Scientific classification
- Kingdom: Plantae
- Clade: Tracheophytes
- Clade: Angiosperms
- Clade: Monocots
- Order: Asparagales
- Family: Orchidaceae
- Subfamily: Epidendroideae
- Genus: Dendrobium
- Species: D. schuetzei
- Binomial name: Dendrobium schuetzei Rolfe

= Dendrobium schuetzei =

- Genus: Dendrobium
- Species: schuetzei
- Authority: Rolfe
- Conservation status: CR

Species of orchid from the Philippines

Dendrobium schuetzei, sometimes called Schuetze's dendrobium, is a species of orchid endemic to northeastern Mindanao, Philippines. Though widely grown as an ornamental, it is classified as Critically Endangered by the IUCN Red List of Threatened Species due to habitat loss and unsustainable harvesting from the wild.

==Taxonomy==
Dendrobium schuetzei was first described by the British botanist Robert Allen Rolfe in 1911. It is a member of the genus Dendrobium in the orchid family Orchidaceae.

==Distribution==
Dendrobium schuetzei is an epiphyte. It is endemic to northeastern Mindanao, in the provinces of Surigao del Norte, Surigao del Sur, Agusan del Norte, and Agusan del Sur of the Caraga Region. They grow at elevations of 300 m above sea level.

==Description==
Dendrobium schuetzei grows to around 6 to 16 in tall. The stems are somewhat cylindrical and erect, thickened at the middle and lined with grooves. The leaves are elliptic to oblong in shape, leathery, and somewhat spreading, each around 3 to 4 in in length and 1 to 1.25 in in width.

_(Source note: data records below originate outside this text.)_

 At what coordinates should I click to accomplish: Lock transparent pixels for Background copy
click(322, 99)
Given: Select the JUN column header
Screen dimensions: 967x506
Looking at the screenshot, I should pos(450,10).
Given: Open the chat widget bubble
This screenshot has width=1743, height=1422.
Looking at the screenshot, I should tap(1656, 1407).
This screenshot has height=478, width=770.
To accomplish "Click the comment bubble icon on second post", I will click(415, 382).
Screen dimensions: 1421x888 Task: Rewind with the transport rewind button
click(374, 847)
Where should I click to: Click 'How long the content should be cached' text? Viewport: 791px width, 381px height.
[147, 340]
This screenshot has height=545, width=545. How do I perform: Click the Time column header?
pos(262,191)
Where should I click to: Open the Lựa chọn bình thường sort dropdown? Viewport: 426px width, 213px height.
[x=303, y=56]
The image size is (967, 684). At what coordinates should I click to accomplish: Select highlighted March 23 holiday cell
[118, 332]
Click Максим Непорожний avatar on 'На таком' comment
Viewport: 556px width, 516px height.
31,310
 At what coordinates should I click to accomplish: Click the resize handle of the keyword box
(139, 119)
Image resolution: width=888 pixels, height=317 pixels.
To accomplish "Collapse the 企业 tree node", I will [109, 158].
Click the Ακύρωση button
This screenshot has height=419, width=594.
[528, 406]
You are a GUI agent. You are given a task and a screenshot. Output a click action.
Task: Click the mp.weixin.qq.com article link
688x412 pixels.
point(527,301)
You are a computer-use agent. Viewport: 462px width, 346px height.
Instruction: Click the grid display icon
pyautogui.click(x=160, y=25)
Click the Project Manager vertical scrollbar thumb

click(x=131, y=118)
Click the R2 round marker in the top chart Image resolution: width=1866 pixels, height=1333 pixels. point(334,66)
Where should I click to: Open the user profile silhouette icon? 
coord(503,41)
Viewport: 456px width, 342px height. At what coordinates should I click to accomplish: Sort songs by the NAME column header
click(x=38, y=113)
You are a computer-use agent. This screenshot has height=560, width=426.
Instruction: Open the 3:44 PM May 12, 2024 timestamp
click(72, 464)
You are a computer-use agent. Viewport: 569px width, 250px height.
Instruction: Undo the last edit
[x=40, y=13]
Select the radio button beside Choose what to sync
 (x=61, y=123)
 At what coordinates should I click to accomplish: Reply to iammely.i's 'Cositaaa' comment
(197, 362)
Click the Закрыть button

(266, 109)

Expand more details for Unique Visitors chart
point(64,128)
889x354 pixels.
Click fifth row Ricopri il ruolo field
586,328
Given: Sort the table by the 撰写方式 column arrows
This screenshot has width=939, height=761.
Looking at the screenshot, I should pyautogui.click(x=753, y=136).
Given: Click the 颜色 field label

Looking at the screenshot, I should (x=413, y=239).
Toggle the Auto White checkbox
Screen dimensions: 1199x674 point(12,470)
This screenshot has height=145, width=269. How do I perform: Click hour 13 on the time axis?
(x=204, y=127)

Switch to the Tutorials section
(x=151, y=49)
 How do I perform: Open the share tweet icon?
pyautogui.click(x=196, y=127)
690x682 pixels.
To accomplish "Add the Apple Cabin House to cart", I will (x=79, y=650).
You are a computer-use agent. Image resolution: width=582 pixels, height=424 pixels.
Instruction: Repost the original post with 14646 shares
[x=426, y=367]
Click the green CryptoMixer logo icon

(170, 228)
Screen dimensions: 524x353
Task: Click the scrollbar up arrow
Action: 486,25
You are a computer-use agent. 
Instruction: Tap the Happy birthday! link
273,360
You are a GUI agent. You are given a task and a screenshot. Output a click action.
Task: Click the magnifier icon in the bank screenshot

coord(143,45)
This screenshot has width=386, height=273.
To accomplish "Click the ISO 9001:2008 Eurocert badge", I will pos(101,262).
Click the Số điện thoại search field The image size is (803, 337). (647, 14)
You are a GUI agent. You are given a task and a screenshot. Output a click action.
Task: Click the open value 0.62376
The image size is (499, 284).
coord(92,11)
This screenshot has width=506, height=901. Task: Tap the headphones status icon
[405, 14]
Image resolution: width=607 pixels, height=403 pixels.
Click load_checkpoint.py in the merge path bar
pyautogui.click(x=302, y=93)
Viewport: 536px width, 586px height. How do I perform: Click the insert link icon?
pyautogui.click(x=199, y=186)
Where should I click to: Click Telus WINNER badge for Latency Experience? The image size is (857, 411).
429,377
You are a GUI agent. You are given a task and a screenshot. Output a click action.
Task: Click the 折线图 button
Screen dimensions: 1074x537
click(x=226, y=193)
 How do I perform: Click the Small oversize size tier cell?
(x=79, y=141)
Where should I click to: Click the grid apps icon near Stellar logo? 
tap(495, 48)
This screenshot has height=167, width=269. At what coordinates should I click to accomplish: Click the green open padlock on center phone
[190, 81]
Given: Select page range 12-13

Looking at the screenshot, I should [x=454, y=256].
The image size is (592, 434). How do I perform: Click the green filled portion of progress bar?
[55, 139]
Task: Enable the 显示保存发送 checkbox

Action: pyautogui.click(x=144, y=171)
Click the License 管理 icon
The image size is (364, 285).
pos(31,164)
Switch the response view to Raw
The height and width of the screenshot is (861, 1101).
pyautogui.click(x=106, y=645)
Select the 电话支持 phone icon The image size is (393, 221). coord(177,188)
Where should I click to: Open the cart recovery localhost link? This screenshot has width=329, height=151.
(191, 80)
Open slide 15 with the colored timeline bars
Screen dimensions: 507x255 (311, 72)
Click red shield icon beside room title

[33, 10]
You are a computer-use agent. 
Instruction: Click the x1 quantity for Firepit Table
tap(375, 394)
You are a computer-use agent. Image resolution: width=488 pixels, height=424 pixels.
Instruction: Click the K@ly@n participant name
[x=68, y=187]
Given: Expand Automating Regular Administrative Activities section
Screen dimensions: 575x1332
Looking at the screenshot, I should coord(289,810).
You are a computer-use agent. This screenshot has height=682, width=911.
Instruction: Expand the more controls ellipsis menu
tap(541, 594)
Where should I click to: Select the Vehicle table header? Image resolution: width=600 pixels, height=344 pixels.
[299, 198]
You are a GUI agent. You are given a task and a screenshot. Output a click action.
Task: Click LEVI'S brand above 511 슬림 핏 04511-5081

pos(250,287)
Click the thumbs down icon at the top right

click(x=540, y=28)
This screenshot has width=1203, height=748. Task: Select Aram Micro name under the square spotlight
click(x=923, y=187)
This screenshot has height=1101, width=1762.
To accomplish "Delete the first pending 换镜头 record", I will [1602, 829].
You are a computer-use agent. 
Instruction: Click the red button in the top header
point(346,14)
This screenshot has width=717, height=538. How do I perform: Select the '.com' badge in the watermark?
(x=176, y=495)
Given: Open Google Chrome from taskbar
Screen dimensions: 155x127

The flowers of D. schuetzei are large and fragrant, measuring around 3 to 4 in across. They are white in color, outlined with some green on the outer edges, and with a tinge of purple at the base of the flower. The sepals are triangular and keeled, narrowing to a point. The lateral sepals are sometimes longer than the dorsal sepal. The petals are large and disk-shaped with short sharply-pointed tips. The lip (labellum) is three-lobed, with the inner lobes curving inwards, and the central lobe curving outwards.

==Conservation and uses==
Dendrobium schuetzei is classified as Critically Endangered by the IUCN Red List of Threatened Species. Its main threat is habitat loss due to urbanization which has severely fragmented its populations. They are also collected from the wild for the horticultural trade. Dendrobium schuetzei is widely grown as an ornamental plant.